Glanville's scowls won't change face of Redskins game

January 03, 1992|By Ken Murray | Ken Murray,Evening Sun Staff

Atlanta coach Jerry Glanville wears a perpetual scowl, a circumstance that suits his personality as neatly as his defense. It is a sometimes abrasive personality and an always aggressive defense, and tomorrow Glanville will bring both into RFK Stadium to confront the Washington Redskins in an NFC divisional playoff game.

If Glanville's Falcons played as well as he scowls, they wouldn't be 11-point underdogs in the 12:30 p.m. staredown.

But the playoffs are less about talk, and more about defense and quarterbacks. The big-play quarterbacks and the hot defenses are usually the big winners in January, when tension moves in like a Buffalo cold front.

Glanville has his blitz-crazy defense and the Red Gun (four wide receiver) offense. The last time he tried that combination at RFK, the Falcons were blown away in a 56-17 Redskins romp that was little more than target practice for Washington quarterback Mark Rypien.

Ironically, all four quarterfinal playoff games this weekend are rematches of earlier blowouts. Houston, which plays at Denver, ravaged the Broncos 42-14 last October in the Astrodome. Kansas City, which travels to Buffalo, drilled the Bills 33-6 in a Monday night affair at Arrowhead Stadium in October. And Detroit, which hosts Dallas, beat the Cowboys last October, 34-10, in the Silverdome.

Revenge is for nerds, though. This weekend is about taking the )) next step to the Super Bowl. What happened before doesn't really matter in the countdown to Minneapolis.

Here is a look at this weekend's matchups:

NFC * ATLANTA (11-6) at WASHINGTON (14-2), tomorrow, 12:30, Channel 11

Quarterbacks: Rypien and Atlanta's Chris Miller are both headed to the Pro Bowl in February, but Rypien clearly has had the superior year with 28 touchdown passes and only 10 interceptions. His superb pass protection should allow him to take advantage of Atlanta's blitzing defensive scheme this time, too. Miller (29 TD passes, 19 interceptions) has given the Falcons big-play capability, but he has been erratic, as well. He didn't play the first game, when his backup, Billy Joe Tolliver, passed for 245 yards.

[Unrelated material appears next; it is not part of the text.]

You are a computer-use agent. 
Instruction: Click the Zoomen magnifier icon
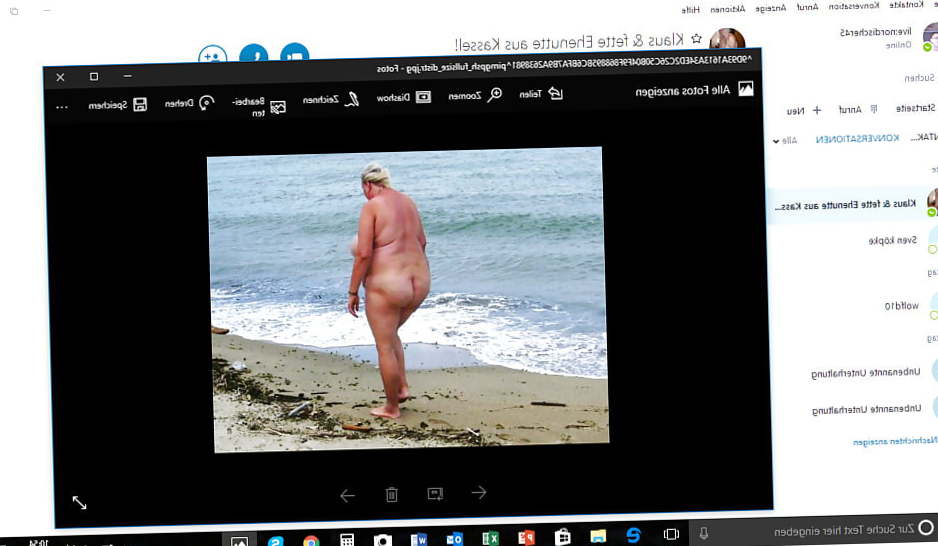point(495,95)
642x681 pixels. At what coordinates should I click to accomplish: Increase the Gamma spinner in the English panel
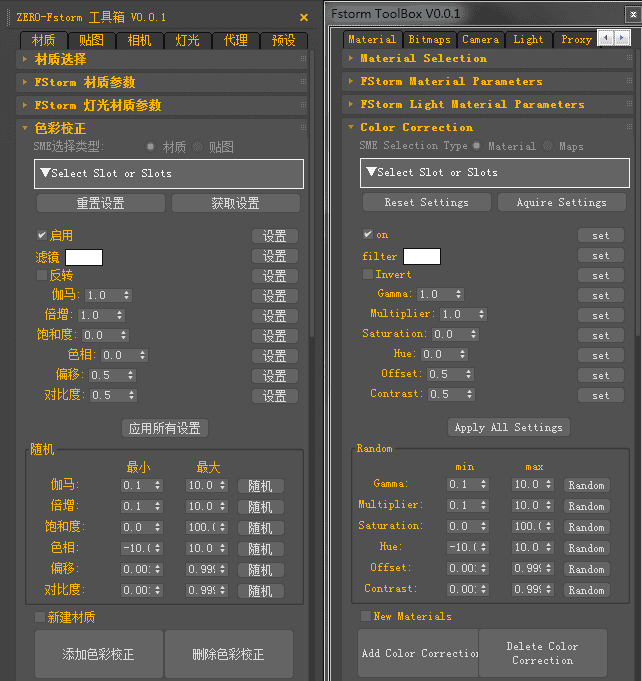point(458,291)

It's hard to imagine Miller doing better. Both quarterbacks have excellent receivers. Edge, Rypien.

Defense: The Redskins sacked Tolliver five times in their November meeting, and got to Brett Favre once. They recorded 50 sacks during the regular season, second only to Denver among teams still playing. The Redskins also played the stingiest defense in the league, allowing 224 points. The Falcons collected 29 sacks during the year, and had trouble with the run at times. Edge, Redskins.

Intangibles: The Falcons' charge that the Redskins ran up the score two months ago is hollow. Atlanta stayed with its man-to-man coverage in the secondary to the bitter end, despite having only its third and fourth best cornerbacks in the game. Deion Sanders was out with a hamstring, and Tim McKyer was benched after giving up four passes of 32 yards or more in the first half. When receivers are open downfield, it's the quarterback's job to hit them. And Rypien did, six times for touchdowns. Revenge? Forget it, Jerry.

* DALLAS (12-5) at DETROIT (12-4), Sunday, 4 p.m., Channel 11

Quarterbacks: It's the battle of the backups -- the Cowboys' Steve Beuerlein against the Lions' Erik Kramer. Beuerlein is 5-0 as Troy Aikman's replacement and has thrown only two interceptions since taking over. Kramer is 6-2 since replacing Rodney Peete. Kramer got the job when Peete tore an Achilles' tendon against the Cowboys in October, and threw two touchdown passes to pace that win. Aikman threw for 331 yards in a losing cause. He is ready to play again, and is Dallas' ace in the hole. Slight edge, Beuerlein.

Defense: The injury-plagued Lions have been demons down the stretch. In the last four games they came up with 16 sacks, 11 interceptions and nine fumble recoveries. But their best linebacker (Mike Cofer) and best down lineman (Jerry Ball) are out for the season. And inside linebacker Dennis Gibson is questionable this week with a sprained knee. The Cowboys' pass rush has picked up steam since Russell Maryland, the first pick in last year's draft, moved into the starting lineup. It's not coincidental that they've been able to put pressure on the opposing quarterback during their six-game winning streak. Dallas has played better against the run this season, a big factor in a game that matches Detroit's Barry Sanders and the Cowboys' Emmitt Smith. For that reason: Edge, Dallas.

Intangibles: The Lions needed the bye last week to rest and heal injuries. Yet the Cowboys seemed to come through last week's 17-13wild-card victory in Chicago with a lot of momentum. This is one case where the off-week may not help.